3.1.1 La sélection des informations

Quelle que soit la modalité sensorielle considérée, la perception se doit d’être sélective pour éviter la surcharge d’informations. En cas de surcharge, une adaptation se met en place qui consiste à consacrer moins de temps à chaque entrée, à se libérer des entrées qui sont les moins prioritaires ou à rejeter totalement l’entrée de certaines informations sensorielles. Les théories dites « de l’entonnoir » proposent la nécessité de la sélection chaque fois qu’un « trop-plein » d’informations se présente pour être traité (goulet de l’entonnoir). Le modèle du filtre de Broadbent (Driver, 2001) représente un exemple typique de cette théorie. Il propose que le rôle de l’attention est de déterminer quelle information sensorielle peut accéder à l’étape suivante de son traitement (la reconnaissance du stimulus, par exemple).
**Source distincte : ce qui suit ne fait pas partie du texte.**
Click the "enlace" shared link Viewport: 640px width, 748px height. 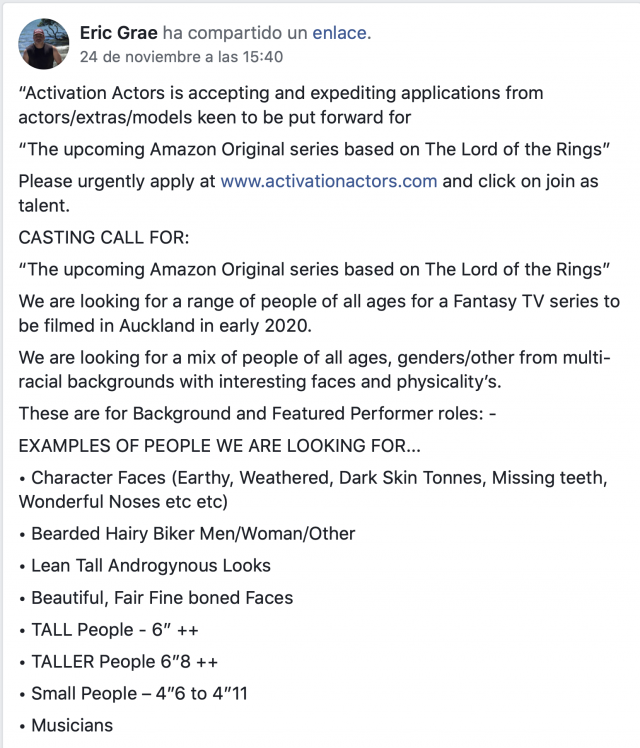click(340, 33)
Quand plusieurs informations concurrentes arrivent en même temps par deux canaux sensoriels différents, l’attention sélectionne celle qui pourra faire l’objet d’un traitement complet et mettra l’autre en attente. Un paradigme expérimental couramment utilisé pour tester l’hypothèse de Broadbent consiste en la situation d’écoute dichotique. Dans celle-ci, un message différent est présenté simultanément à chaque oreille. Il est demandé au sujet de répéter le message entendu dans l’oreille indiquée par l’expérimentateur. Les premiers résultats des expériences d’écoute dichotique ont confirmé la pertinence du modèle filtre puisque les auditeurs parviennent à répéter un des deux messages mais sont totalement inconscients du contenu de l’autre.
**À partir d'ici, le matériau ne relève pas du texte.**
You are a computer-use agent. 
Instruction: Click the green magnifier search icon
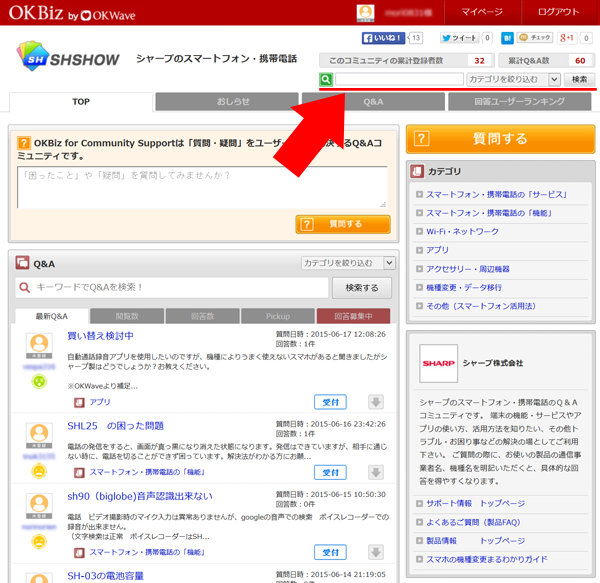point(326,79)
Cependant, Treisman (1969) a observé que des effets contextuels du langage pouvaient amener les sujets à rapporter des mots provenant du canal non indiqué, ce qui l’a amenée à proposer un modèle de filtre sélectif. Ce filtre permettrait la distinction entre deux messages mais n’empêcherait pas d’entendre celui provenant du canal non indiqué ; il l’atténuerait simplement de manière à abaisser la probabilité qu’il soit entendu.

Pour Deutsch et Deutsch (Deutsch, Deutsch, Lindsay, & Treisman, 1967), la tâche d’écoute dichotique ne reflète pas un problème de perception mais celui de la sélection succédant la perception. Selon eux, les deux messages sont traités mais sont aussitôt oubliés s’ils ne constituent pas une information pertinente. Les modèles dérivant de cette hypothèse insistent sur le fait que la sélection est déterminée non seulement par l’intensité de l’entrée sensorielle (i.e. ses caractéristiques perceptives), mais aussi par la pertinence de chaque entrée.